Mumbai, Nov 7: Gaur Hari Singhania-controlled JK Corp's plan to sell its ailing polyester division Orissa Synthetics to Reliance Industries is faced with a new hurdle as financial institutions have asked for a fresh valuation report from the Singhanias.Institutions insisted on the new valuation of the assets of Orissa Synthetics to ensure that there should not be any major mismatch between the offer price and the value of the assets.
It is believed that RIL has made an offer in the range of Rs 125 crore to Rs 150 crore for Orissa Synthetics.
"JK Corp has agreed on a price between Rs 125 crore to Rs 150 crore for the sale of Orissa Synthetics to Reliance Industries. Institutions have also agreed in-principle for the sale. However, JK Corp has been asked to do a fresh valuation of Orissa Synthetics' assets two weeks ago just to make sure that that the offer price matches the assets to be sold off," said top institutional sources. IDBI is the lead institution of the consortium. ICICI, too, hasexposure.
RIL did not comment on the issue. A senior official of Orissa Synthetics also refused to comment.

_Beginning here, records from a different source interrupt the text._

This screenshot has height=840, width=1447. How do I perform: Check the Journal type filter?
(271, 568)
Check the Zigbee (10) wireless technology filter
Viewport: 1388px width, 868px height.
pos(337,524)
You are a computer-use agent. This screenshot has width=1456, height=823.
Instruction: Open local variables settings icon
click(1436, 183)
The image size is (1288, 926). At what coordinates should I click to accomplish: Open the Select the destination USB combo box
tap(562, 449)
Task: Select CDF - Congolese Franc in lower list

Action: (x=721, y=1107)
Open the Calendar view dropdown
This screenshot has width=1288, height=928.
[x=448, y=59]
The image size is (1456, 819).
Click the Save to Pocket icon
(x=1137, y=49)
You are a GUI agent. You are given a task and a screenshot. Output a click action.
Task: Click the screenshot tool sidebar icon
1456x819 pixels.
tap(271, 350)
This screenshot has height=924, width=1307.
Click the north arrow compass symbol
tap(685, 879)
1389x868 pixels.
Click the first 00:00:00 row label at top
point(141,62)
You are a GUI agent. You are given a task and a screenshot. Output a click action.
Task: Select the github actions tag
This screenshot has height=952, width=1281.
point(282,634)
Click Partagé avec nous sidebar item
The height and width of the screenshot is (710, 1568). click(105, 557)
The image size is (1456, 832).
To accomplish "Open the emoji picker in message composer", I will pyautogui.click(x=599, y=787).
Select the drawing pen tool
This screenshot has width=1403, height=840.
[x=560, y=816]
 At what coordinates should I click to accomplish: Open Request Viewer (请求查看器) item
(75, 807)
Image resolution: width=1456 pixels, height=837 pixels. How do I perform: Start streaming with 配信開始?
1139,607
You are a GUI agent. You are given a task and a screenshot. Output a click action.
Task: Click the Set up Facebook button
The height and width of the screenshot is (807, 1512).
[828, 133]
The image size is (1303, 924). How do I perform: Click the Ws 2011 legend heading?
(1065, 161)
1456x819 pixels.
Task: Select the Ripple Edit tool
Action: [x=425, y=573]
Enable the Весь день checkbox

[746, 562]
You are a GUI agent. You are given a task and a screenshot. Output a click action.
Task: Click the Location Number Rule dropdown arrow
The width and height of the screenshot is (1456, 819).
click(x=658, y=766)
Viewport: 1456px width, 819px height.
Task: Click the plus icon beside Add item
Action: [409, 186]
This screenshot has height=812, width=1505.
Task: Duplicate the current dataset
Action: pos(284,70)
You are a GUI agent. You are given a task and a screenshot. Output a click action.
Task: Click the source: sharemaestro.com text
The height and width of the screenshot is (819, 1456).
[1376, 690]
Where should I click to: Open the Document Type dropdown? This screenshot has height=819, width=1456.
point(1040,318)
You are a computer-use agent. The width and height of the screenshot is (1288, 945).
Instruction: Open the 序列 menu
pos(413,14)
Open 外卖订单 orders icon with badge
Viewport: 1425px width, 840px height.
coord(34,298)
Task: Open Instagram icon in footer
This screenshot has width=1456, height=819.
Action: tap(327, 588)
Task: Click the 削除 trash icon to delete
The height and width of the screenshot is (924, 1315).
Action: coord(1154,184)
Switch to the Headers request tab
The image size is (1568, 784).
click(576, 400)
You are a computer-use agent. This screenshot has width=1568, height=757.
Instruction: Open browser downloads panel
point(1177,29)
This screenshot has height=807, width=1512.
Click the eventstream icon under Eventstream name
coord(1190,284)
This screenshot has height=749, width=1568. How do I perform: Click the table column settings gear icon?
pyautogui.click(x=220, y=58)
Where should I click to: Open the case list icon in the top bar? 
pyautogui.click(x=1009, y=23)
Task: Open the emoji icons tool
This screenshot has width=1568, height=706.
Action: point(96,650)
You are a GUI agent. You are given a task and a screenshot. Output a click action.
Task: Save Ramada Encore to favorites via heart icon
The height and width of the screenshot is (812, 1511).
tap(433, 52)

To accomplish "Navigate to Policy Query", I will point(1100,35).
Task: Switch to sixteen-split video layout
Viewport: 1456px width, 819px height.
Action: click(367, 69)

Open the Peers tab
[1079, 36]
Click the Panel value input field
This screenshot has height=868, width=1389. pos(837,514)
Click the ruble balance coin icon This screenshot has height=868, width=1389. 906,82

Institutional sources, however, said that the new valuation has been asked for two weeks back, and hence must be at an advanced stage.
It is believed that there are various options being considered for the sale and the polyester division will be hived off into a separate company. The arrangement could be similar to the one that Reliance had with India Polyfibres Ltd (IPL). RIL joined IPL as a co-promoter recently by picking up a chunk of equity.
Though institutions only have a marginal Rs 6-crore exposure in Orissa Synthetics, the huge exposure they have in JK Corp forced them to take a tough stand, sources said.
Orissa Synthetics was initially formed as a joint venture between Orissa Industrial Development Corporation (OIDC) and JK Corp. The company's polyester staple fibre plant, with a capacity of 27,000 tonnes per annum, went on stream in 1986. The plant is located at Cuttack inOrissa.
Bad market conditions coupled with the overwhelming presence of players like Reliance Industries acted as major deterrents to its growth. With the company making losses right since its inception, it was referred to Board for Industrial and Financial Reconstruction (BIFR) in 1986.
BIFR suggested a rehabilitation package in 1989 which included a merger of the company with JK Corp and diversification into the polyester yarn business.
The company was merged with JK corp in 1994 and the POY plant started functioning in 1992. The POY plant has a capacity of 3,000 tonnes per annum. Despite these revival measures, Orissa Synthetics continued to make losses which prompted the Singhanias to sell off the division and approach the financial institutions with a proposal to this effect.